Record set
##########

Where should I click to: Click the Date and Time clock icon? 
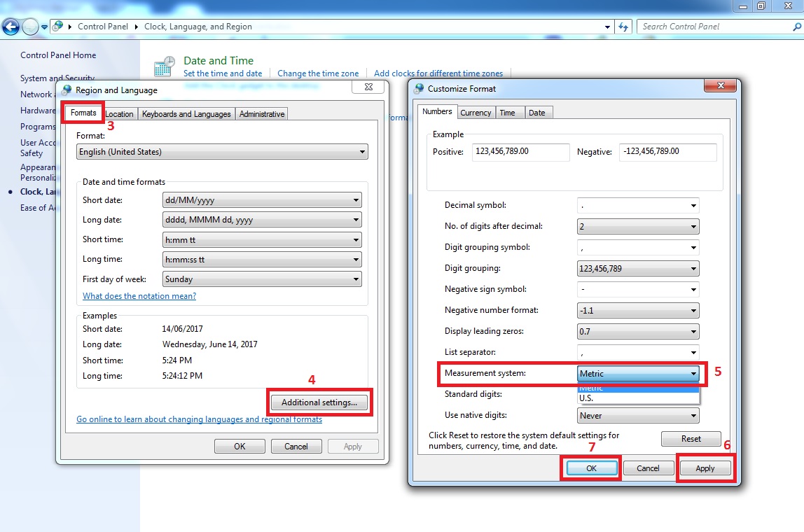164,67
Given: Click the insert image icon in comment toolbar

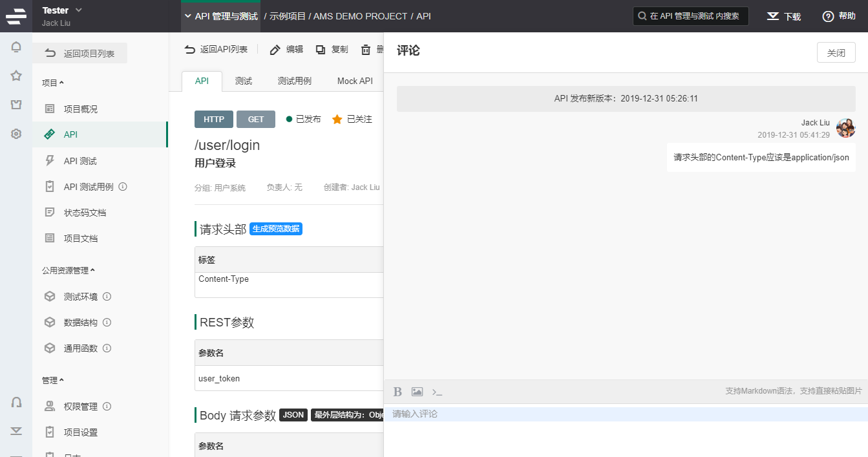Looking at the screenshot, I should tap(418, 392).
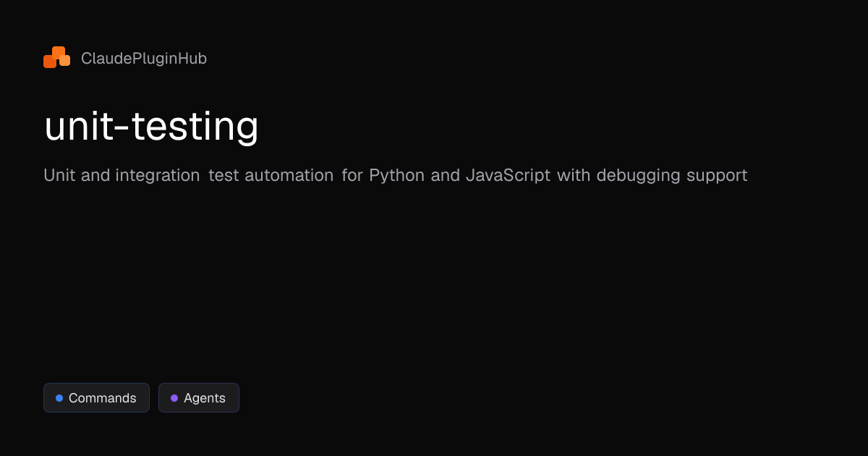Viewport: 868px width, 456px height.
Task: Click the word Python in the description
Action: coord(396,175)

##########

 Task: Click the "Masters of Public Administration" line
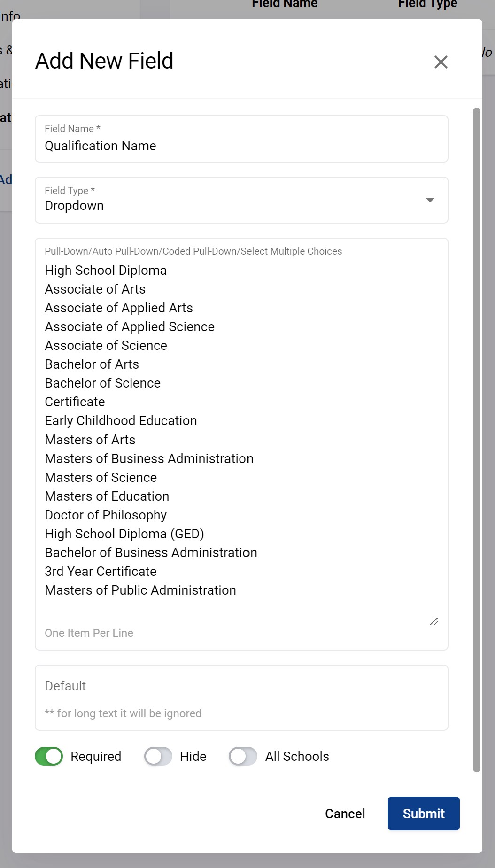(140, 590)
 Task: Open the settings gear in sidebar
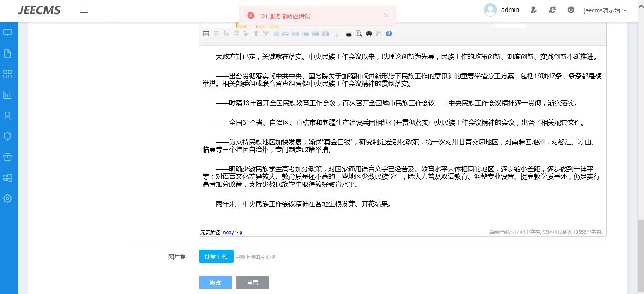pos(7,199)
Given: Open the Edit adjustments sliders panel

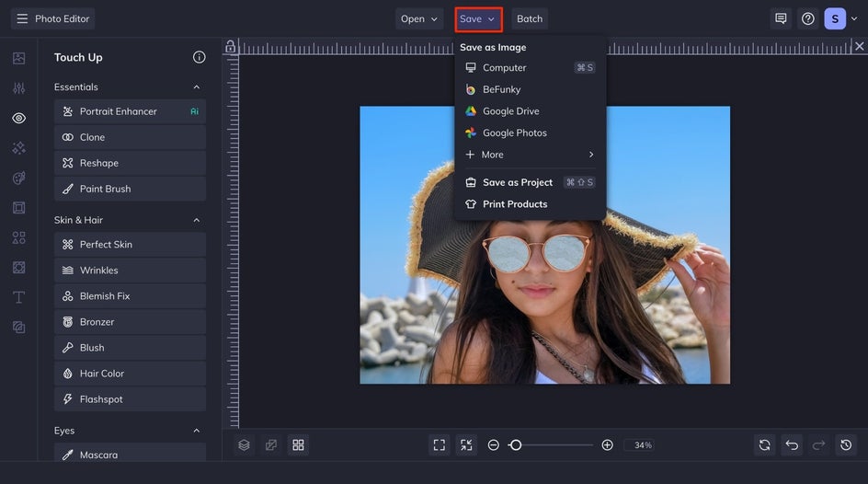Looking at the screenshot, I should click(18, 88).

##########

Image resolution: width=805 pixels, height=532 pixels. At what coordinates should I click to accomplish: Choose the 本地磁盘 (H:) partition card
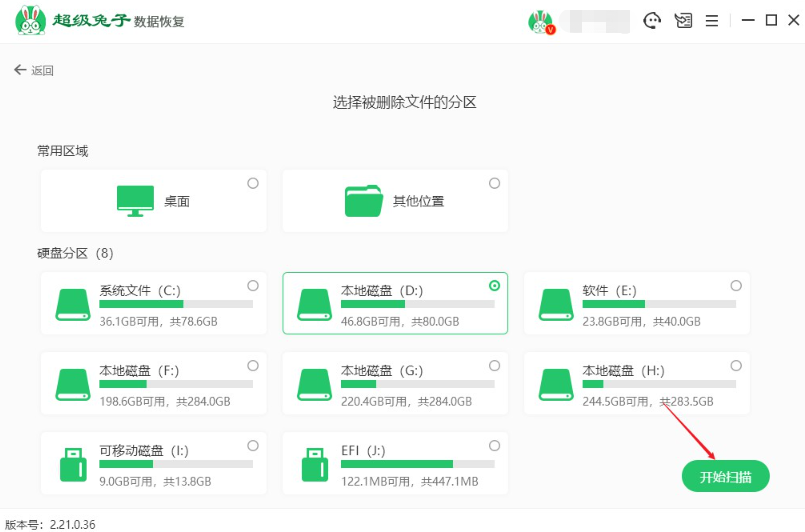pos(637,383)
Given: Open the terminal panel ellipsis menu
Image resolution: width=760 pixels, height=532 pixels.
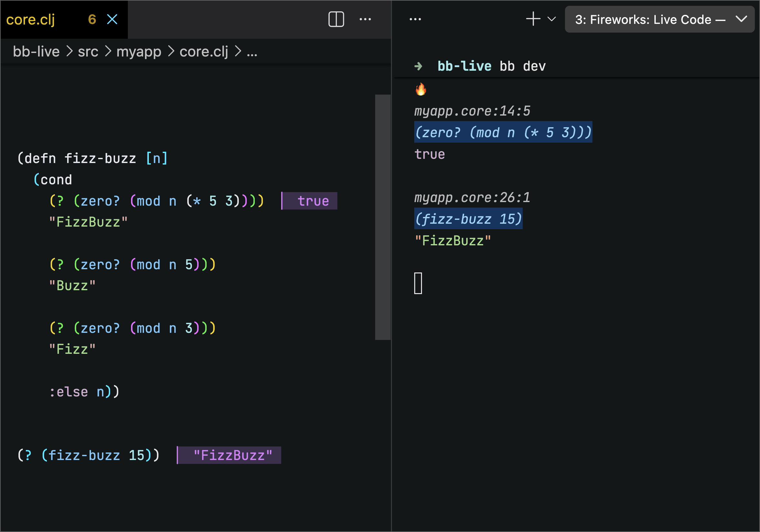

##########

Problem
Copy exactly the lines of the listing above between the one holding "Image resolution: width=805" and the one holding "Image resolution: width=760", inclusive; omit all pictures.

Response to the task
Image resolution: width=805 pixels, height=532 pixels. At what coordinates should I click to accomplish: Choose the 本地磁盘 (H:) partition card
pos(637,383)
Given: Open the terminal panel ellipsis menu
Image resolution: width=760 pixels, height=532 pixels.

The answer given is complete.